Indeed, the younger Jackson seems to have realized that, by helping Obama, he can help himself. While Junior may have once harbored national ambitions, he’s recently begun building a political machine in Chicago that many local observers believe he’ll ultimately use to run for mayor. Obama has become an integral part of that machine. His presence on the ballot in the February 5 Illinois primary will undoubtedly boost black turnout in Chicago––which, in turn, should help the candidates Jackson is backing in local races (including Jackson's wife, Sandi, who was elected to the city council last year). Obama's helping Jackson in more direct ways, too. In one hotly contested state House race on Chicago's South Side, a former Obama aide is running against a Jackson-backed candidate.
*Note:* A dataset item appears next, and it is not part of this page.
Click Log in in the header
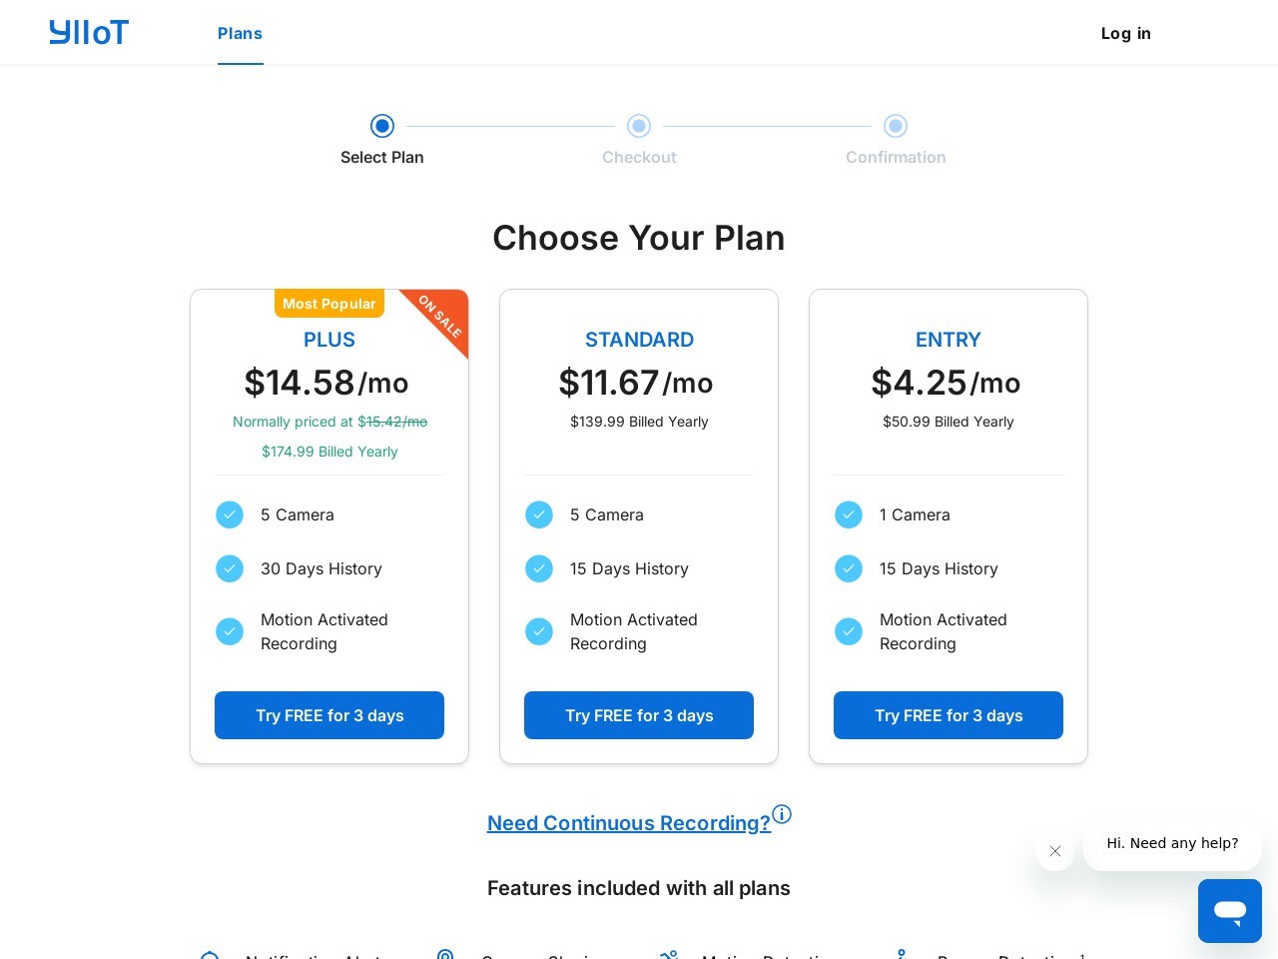This screenshot has width=1278, height=959. pyautogui.click(x=1126, y=33)
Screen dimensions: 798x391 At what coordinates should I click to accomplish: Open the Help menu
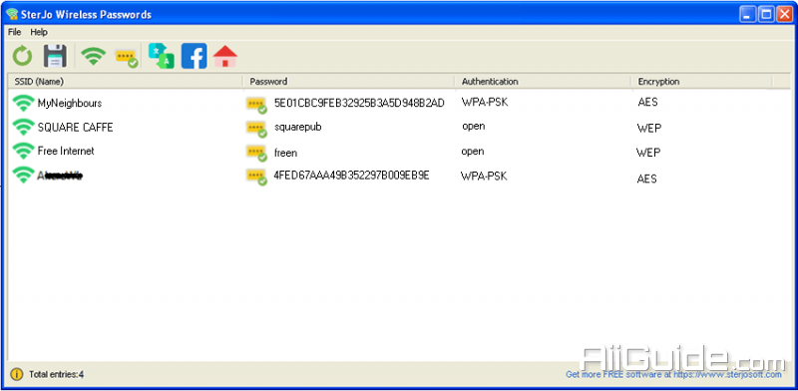click(39, 32)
Although Obama was expected to endorse his former staffer, he has so far remained neutral. And, if Obama became president, some speculate Jackson would be in line for a Cabinet post. At the very least, Obama would no longer be a potential rival in Chicago.
But the alliance between Obama and Jesse Jr. may actually be too successful. After receiving the smackdown from Junior, Reverend Jackson has become much more on-message about Obama––praising him in interviews and even inviting him on his radio show the day before the Martin Luther King holiday. And that, in a way, could hurt Obama. After all, there's a reason Obama didn't actively seek the elder Jackson's endorsement for his presidential bid. As Ronald Walters sees it, “His campaign has tried to neutralize the issue of race.” But, as the Clintons cynically try to marginalize Obama as the “black” candidate, the support he receives from Jackson Sr. may only serve to help them in those efforts. At the start of his campaign, Obama presented himself as an antidote to Jesse Jackson Sr.––a black presidential candidate who could actually win. His opponents hope that, in defeat, he'll wind up being Jackson's heir.
This article appeared in the February 13, 2008 issue of the magazine.